Shares of wind project developer Finavera gave back some of their gains on a lack of news. Now that the sale of its Meikle wind project to Pattern Energy Group (NASDAQ:PEGI) has closed, investors expected an update on the company's strategic plan last month. This lottery ticket still seems to have a lot more upside than downside, so I continue to wait. But given the repeated delays and disappointments, that business plan will have to be very attractive to persuade me to vote for anything other than a return of the company's capital to shareholders.

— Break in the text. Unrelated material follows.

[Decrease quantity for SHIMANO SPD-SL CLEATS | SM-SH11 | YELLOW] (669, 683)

Disclosure: Long HASI, PFB, CSE, ACCEL, NFI, PRI, AMRC, MIXT, PW, AXY, FVR, PEGI. Short PEGI calls.
Disclaimer: Past performance is not a guarantee or a reliable indicator of future results. This article contains the current opinions of the author and such opinions are subject to change without notice. This article has been distributed for informational purposes only. Forecasts, estimates, and certain information contained herein should not be considered as investment advice or a recommendation of any particular security, strategy or investment product. Information contained herein has been obtained from sources believed to be reliable, but not guaranteed.
Editor's Note: This article covers one or more stocks trading at less than $1 per share and/or with less than a $100 million market cap. Please be aware of the risks associated with these stocks.